- [Metin]

Atatürk`e Yapılan Nankörlük ve Bugünün Hainleri

Gazi Mustafa Kamal Atatürk`e yapılan nankörlüğü anlamak için Lozan`dan Cumhuriyet`in ilanına kadar geçen sürede Birinci BÜYÜK MİLLET MECLİSİ`nin son zamanlarında Milli Mücadele sırasında milli gayenin elde edilmesine kadar dağılmamak kararını ve sonrasında neler oldu bunları iyi incelemek gerekiyor. Fakat bugün TÜRKİYE CUMHURİYETİ VATANDAŞLARI şimdi aşağıda yazacaklarımdan hiç haberiniz var mı?

Eğer yoksa bugünün hainleri çok iyi çalışmışlar demekten başka bir şey aklıma gelmiyor?

O zamanları düşünebiliyor musunuz? Düşmanın yenilgisinden, memleketin kurtuluşundan sonra bu amaç esas itibariyle elde edilmiş bir durum varken; Meclis içindeki “Muhalefet Cereyanları”,  Lozan konferans masası başındaki yabancı diplomatlara ümit ve cesaret vermekteydi. Bütün mücadele yılları zarfında kesin zaferin elde edilmesine imkân olmadığı kanaatini beslemiş ve ileri sürmüş olan muhalifler şimdi de LOZAN görüşmelerini siyasi hırslara vasıta olarak kullanmak istiyorlardı. Bunların ve bunlara alet olan bazı gazetelerin yayınları delege heyetimizin temsil kuvvetini olduğu kadar, milli davamıza da zayıflatıyor ve zarar veriyorlardı. Sanki bugün değişen ne var?

- [Yapılacak Görevler]
a. Metne göre Meclis içindeki "Muhalefet Cereyanları" kimlere ümit ve cesaret vermekteydi?
b. Metinde "Gazi Mustafa Kamal" sözlerinin geçtiği yerden başlayıp "şey aklıma gelmiyor?" sözlerinden sonra biten bölümü kelimesi kelimesine aktarınız.

- [Sağlanan Veriler]
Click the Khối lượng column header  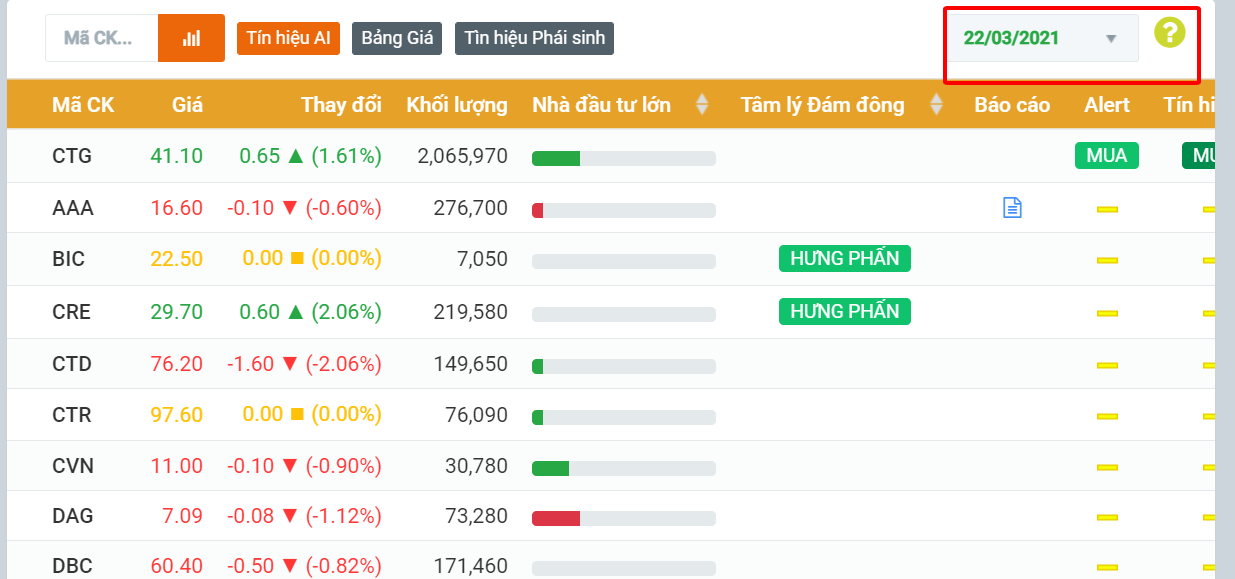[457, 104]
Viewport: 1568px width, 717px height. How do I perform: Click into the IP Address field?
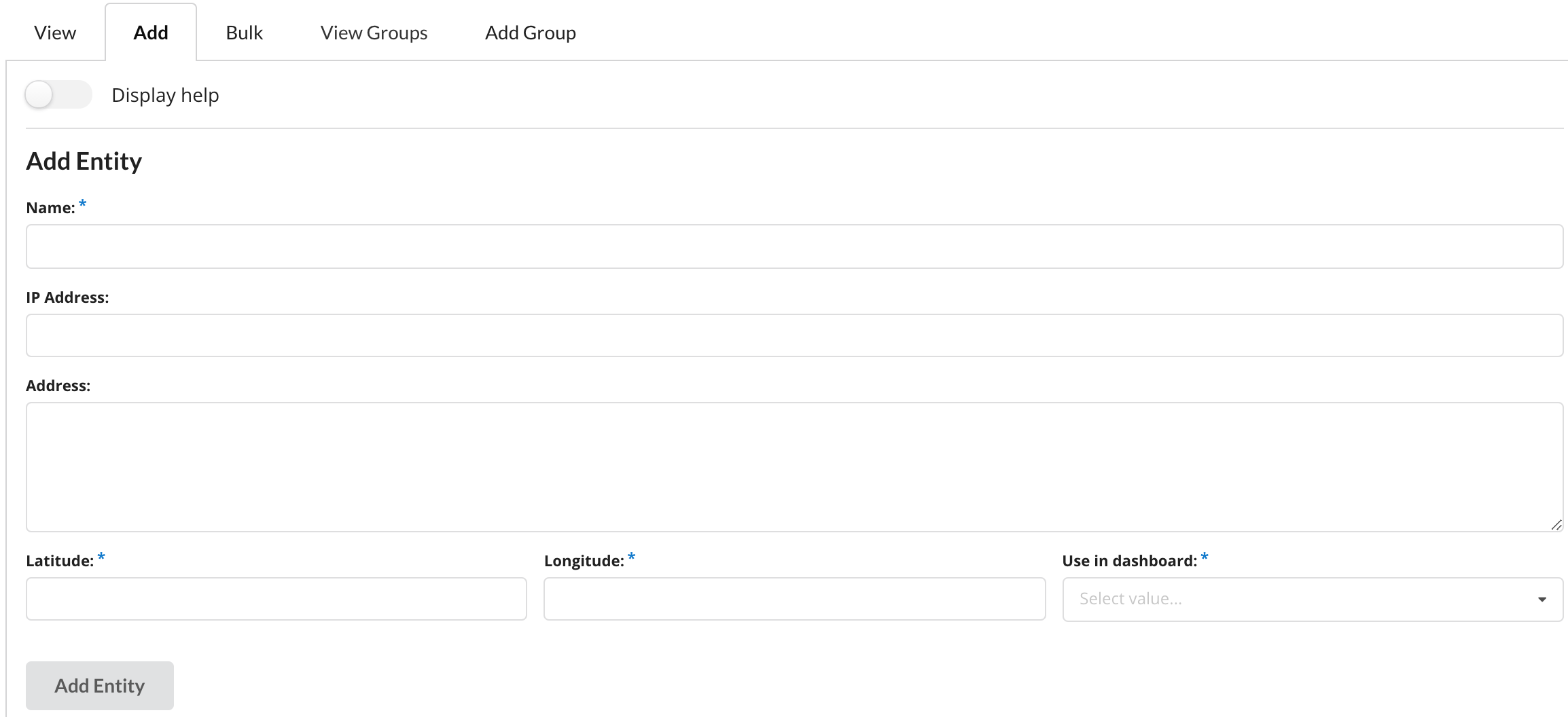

- [Çözüm Listesi]
a. Lozan konferans masası başındaki yabancı diplomatlara.

b.
Gazi Mustafa Kamal Atatürk`e yapılan nankörlüğü anlamak için Lozan`dan Cumhuriyet`in ilanına kadar geçen sürede Birinci BÜYÜK MİLLET MECLİSİ`nin son zamanlarında Milli Mücadele sırasında milli gayenin elde edilmesine kadar dağılmamak kararını ve sonrasında neler oldu bunları iyi incelemek gerekiyor. Fakat bugün TÜRKİYE CUMHURİYETİ VATANDAŞLARI şimdi aşağıda yazacaklarımdan hiç haberiniz var mı?

Eğer yoksa bugünün hainleri çok iyi çalışmışlar demekten başka bir şey aklıma gelmiyor?